TASK DIRECTIONS:
Transcribe the stretch of entries from the line that contains "Click the name Dominique Besançon in the text" through the line that contains "The height and width of the screenshot is (377, 850).", both ends included, and give nothing else.

INPUT ROWS:
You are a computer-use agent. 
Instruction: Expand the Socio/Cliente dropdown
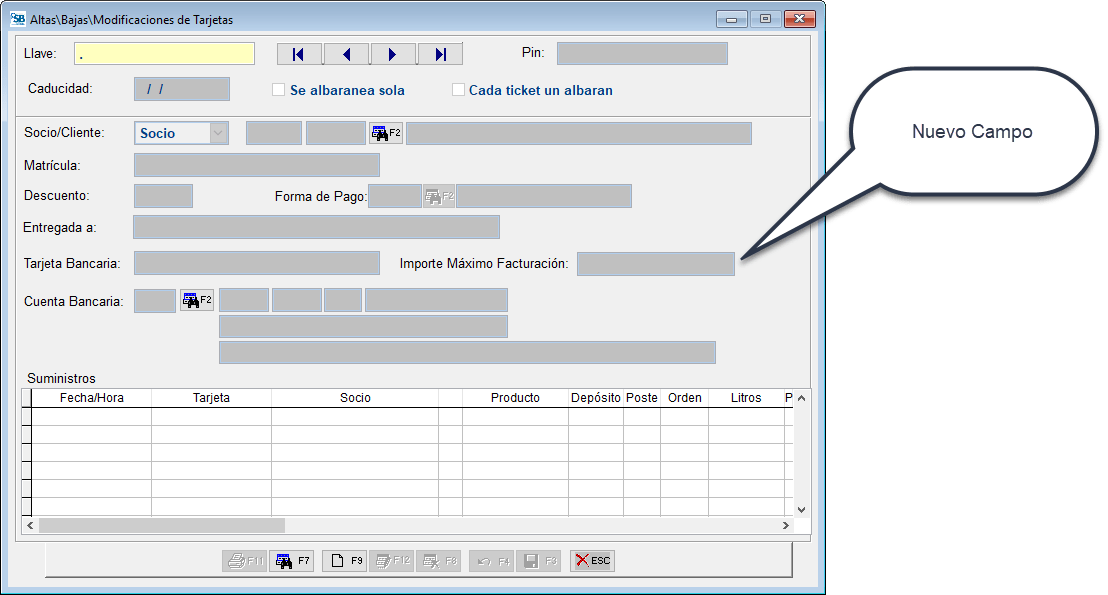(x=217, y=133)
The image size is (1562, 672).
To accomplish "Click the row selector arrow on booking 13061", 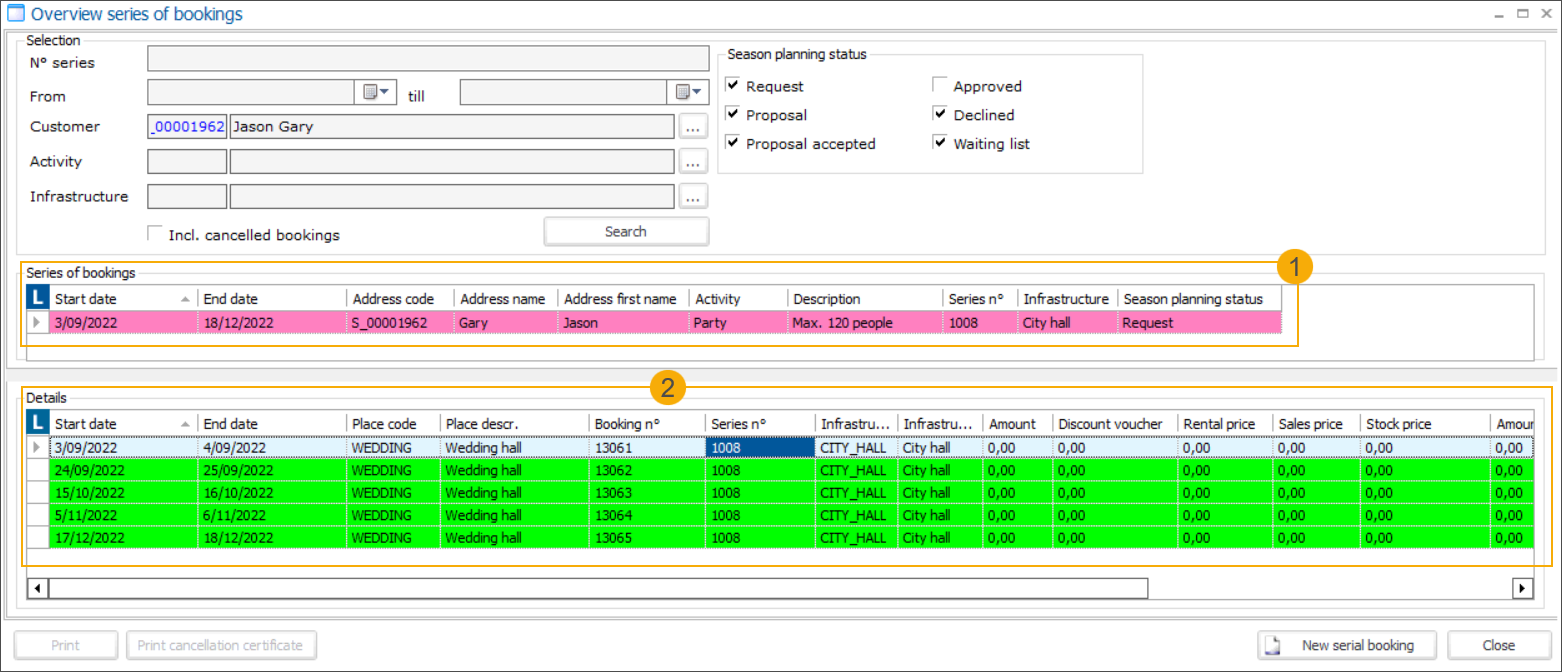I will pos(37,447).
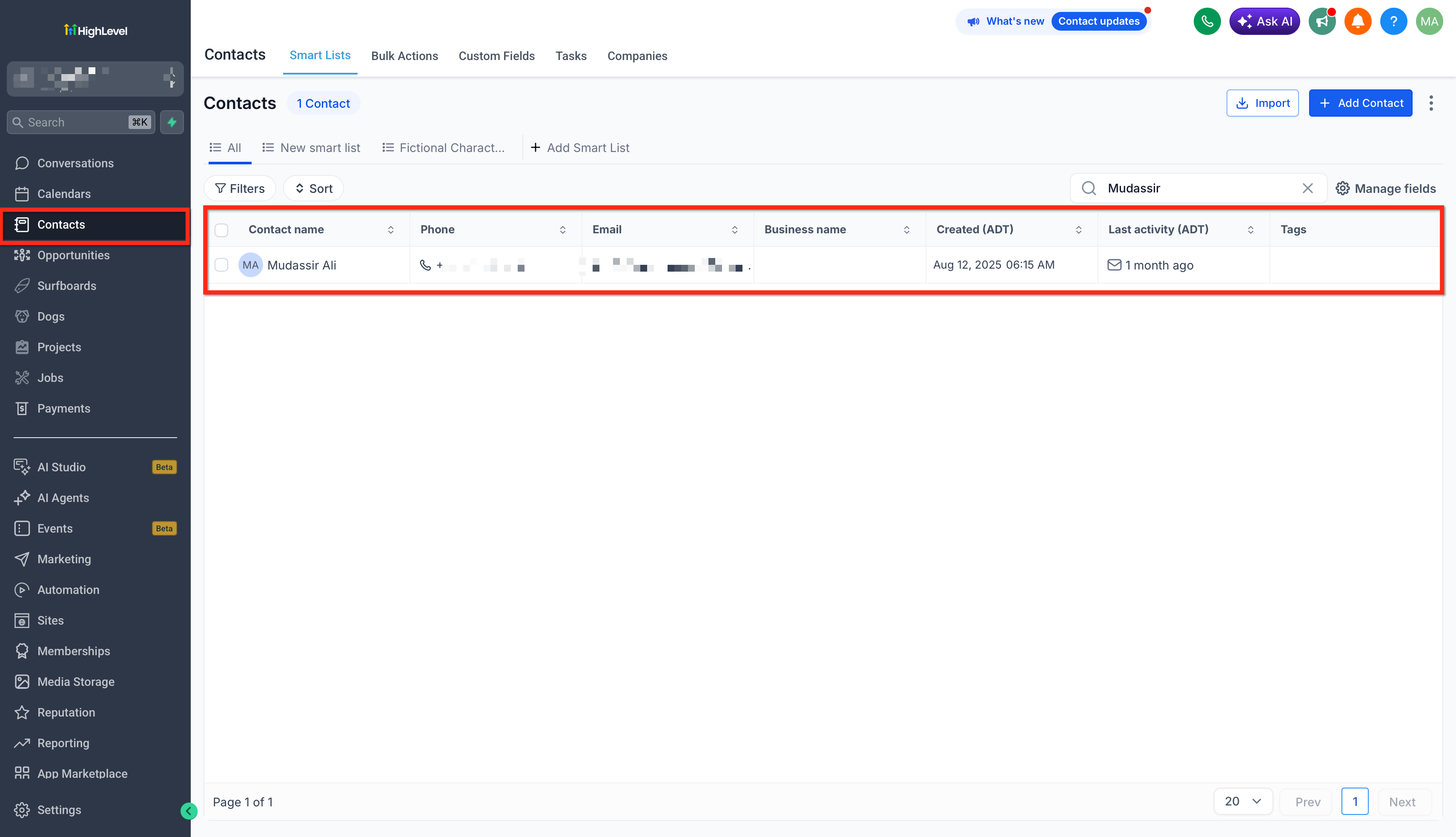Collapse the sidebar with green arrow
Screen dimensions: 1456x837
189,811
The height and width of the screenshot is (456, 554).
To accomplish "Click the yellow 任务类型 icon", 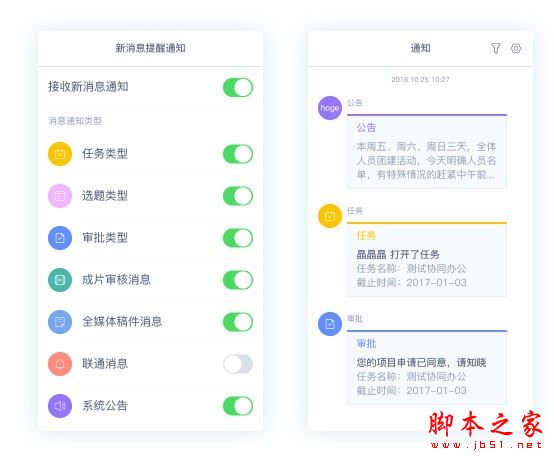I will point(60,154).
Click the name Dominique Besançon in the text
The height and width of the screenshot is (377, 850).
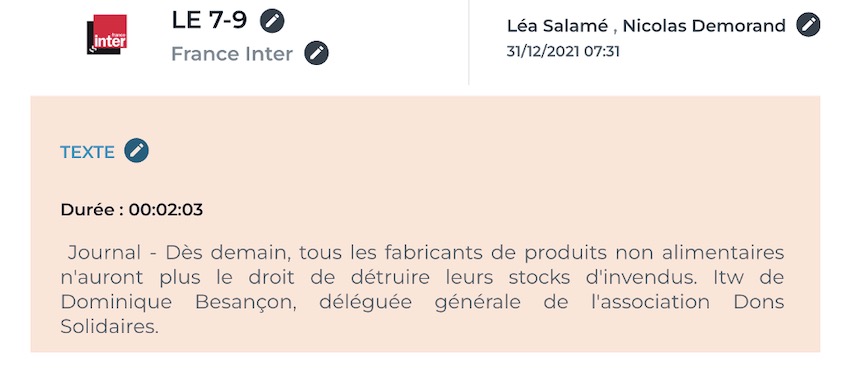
--
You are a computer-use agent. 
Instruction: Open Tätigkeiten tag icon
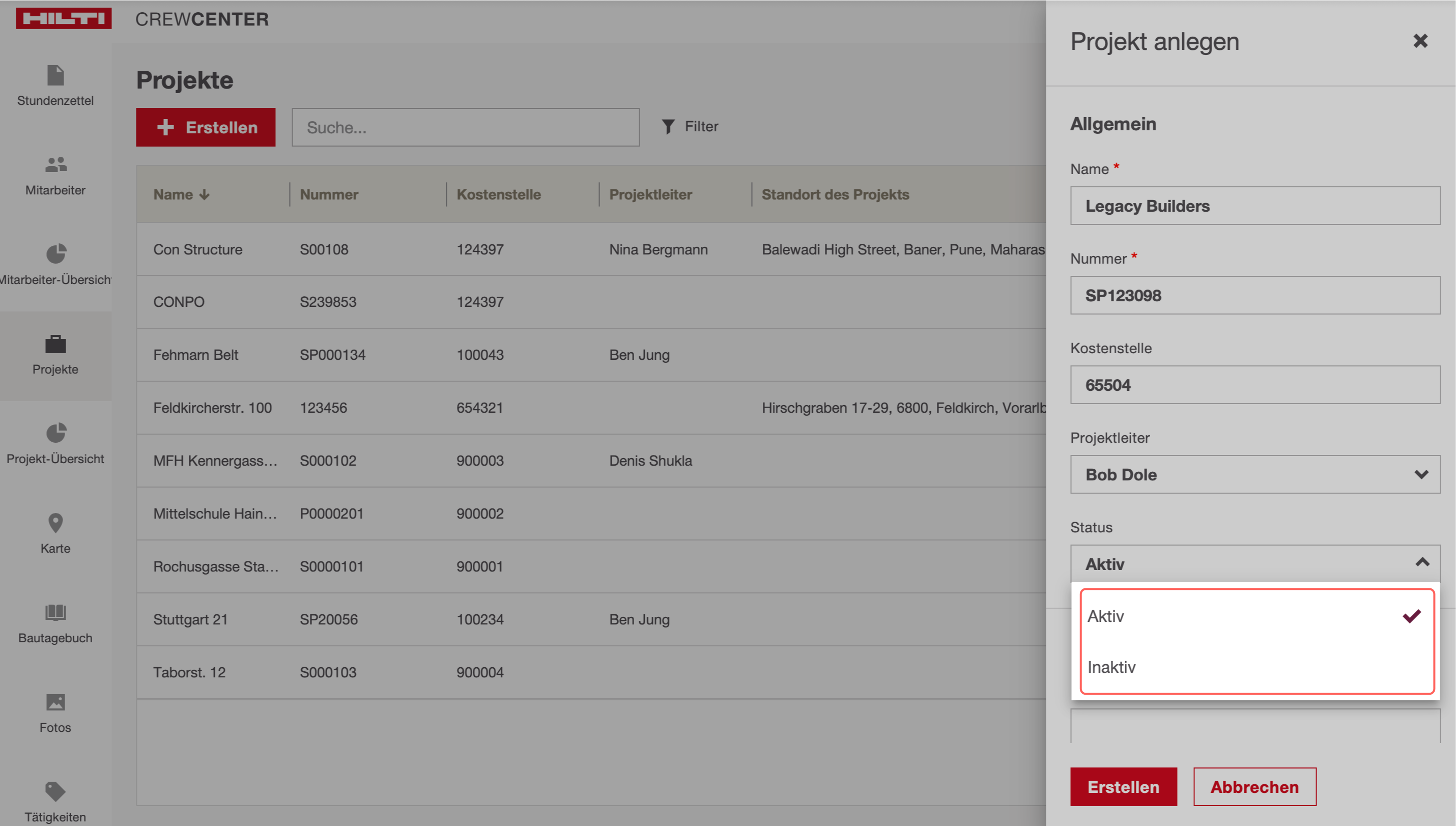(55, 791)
--
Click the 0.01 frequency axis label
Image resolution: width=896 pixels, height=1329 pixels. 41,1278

WRITTEN RESPONSE:
Click the name Dominique Besançon in the text
The height and width of the screenshot is (377, 850).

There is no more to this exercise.